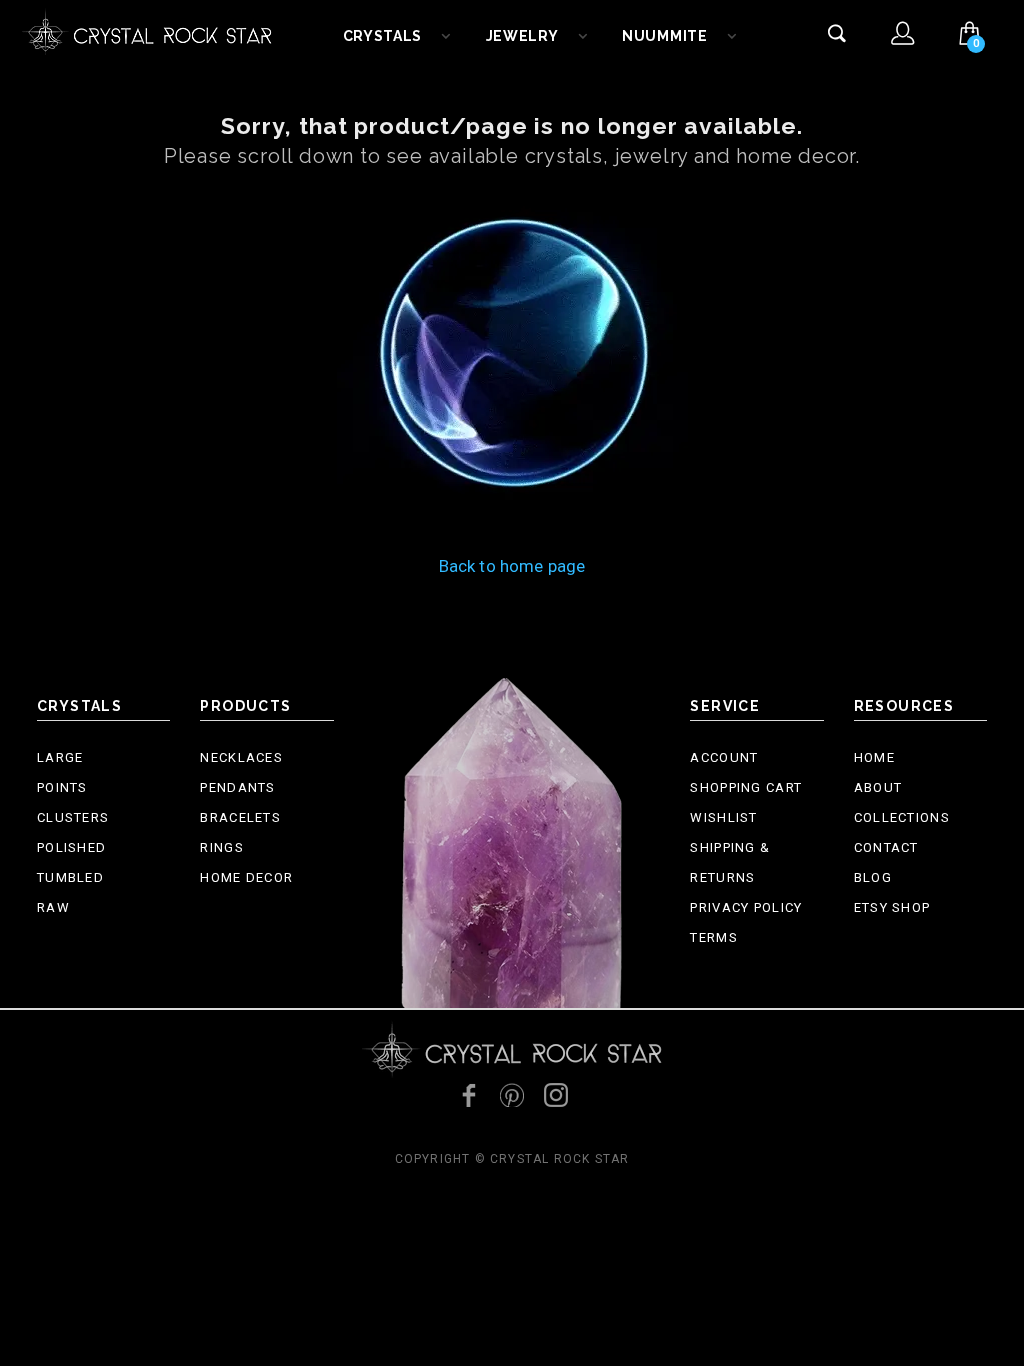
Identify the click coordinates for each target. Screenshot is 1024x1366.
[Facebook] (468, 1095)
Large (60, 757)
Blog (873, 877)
* * *
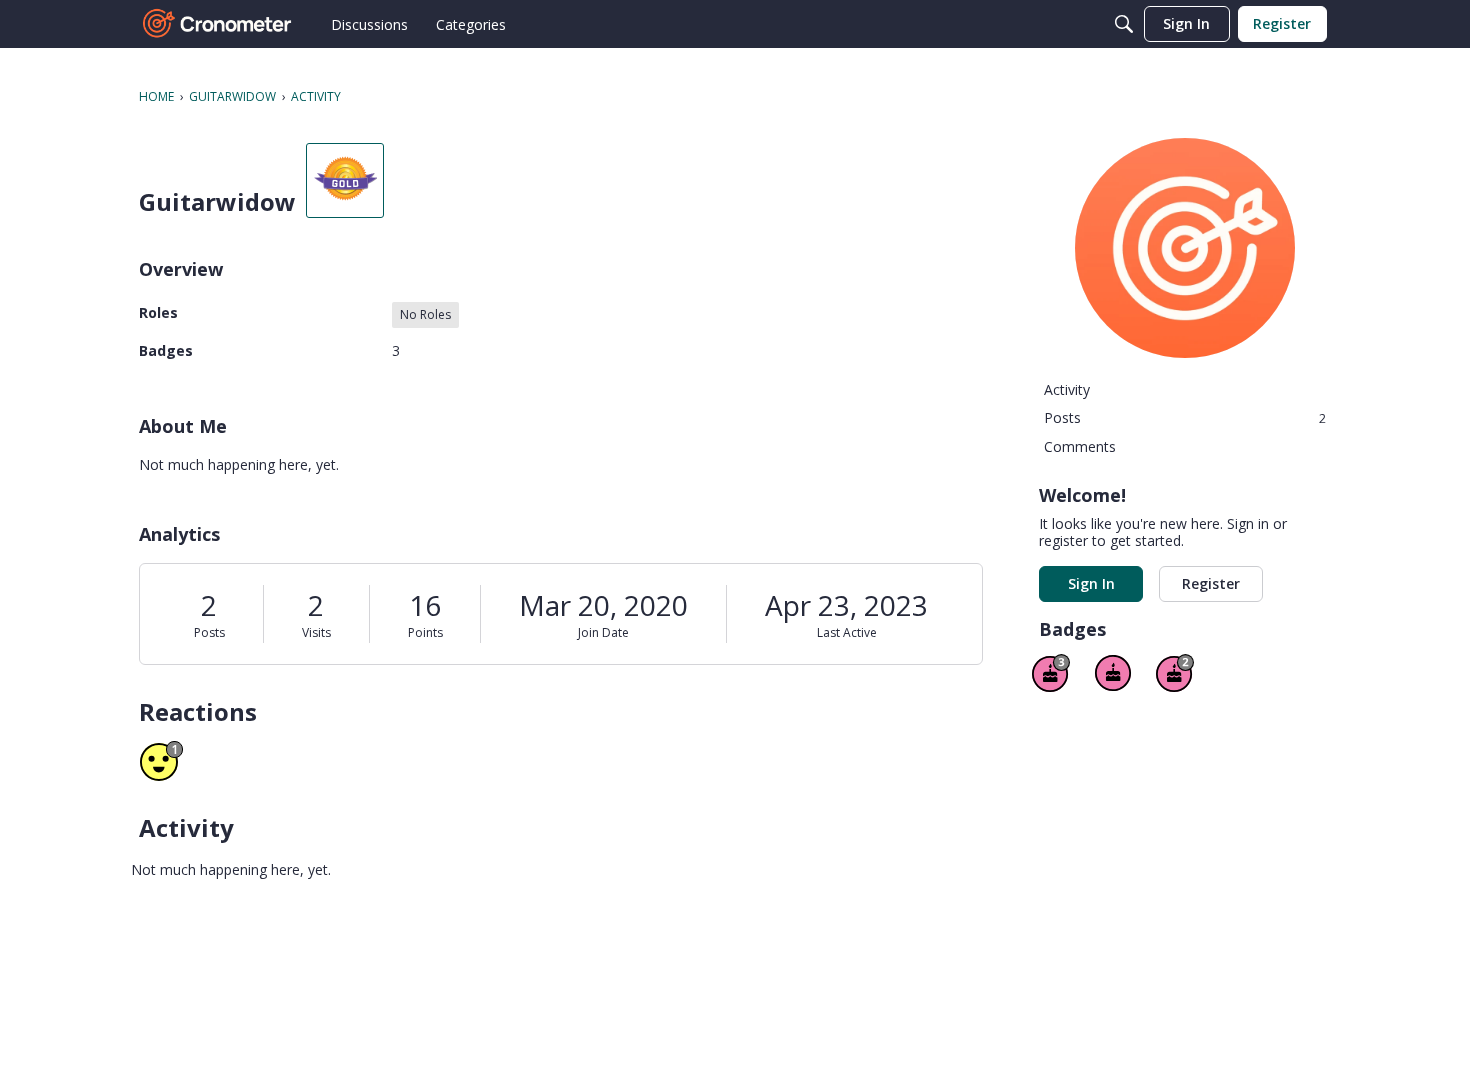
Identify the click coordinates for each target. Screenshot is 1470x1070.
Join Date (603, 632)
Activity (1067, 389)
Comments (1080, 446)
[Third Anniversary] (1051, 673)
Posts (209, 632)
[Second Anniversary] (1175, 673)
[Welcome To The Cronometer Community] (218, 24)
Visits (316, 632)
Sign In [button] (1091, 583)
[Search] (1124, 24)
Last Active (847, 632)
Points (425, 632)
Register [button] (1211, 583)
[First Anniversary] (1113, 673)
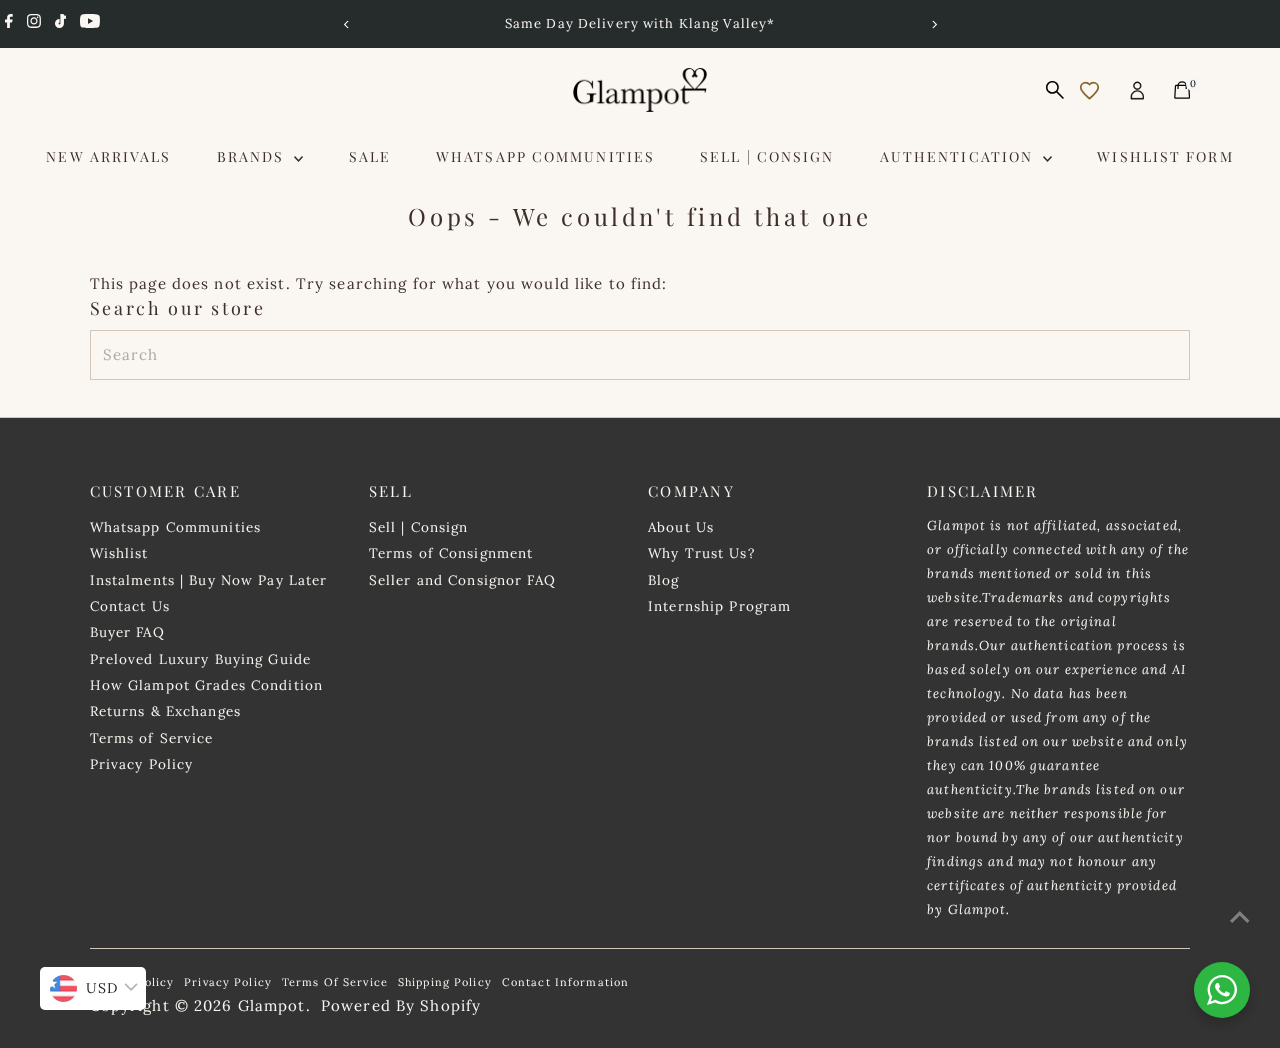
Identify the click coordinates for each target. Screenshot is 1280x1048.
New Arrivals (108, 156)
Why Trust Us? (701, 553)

## Required work
Within the material above, copy exactly the lines from the line that holds "Screenshot is 1024x1366." up to and including the line that holds "Blog (873, 877)".

## Solution below
Identify the click coordinates for each target. Screenshot is 1024x1366.
[Facebook] (468, 1095)
Large (60, 757)
Blog (873, 877)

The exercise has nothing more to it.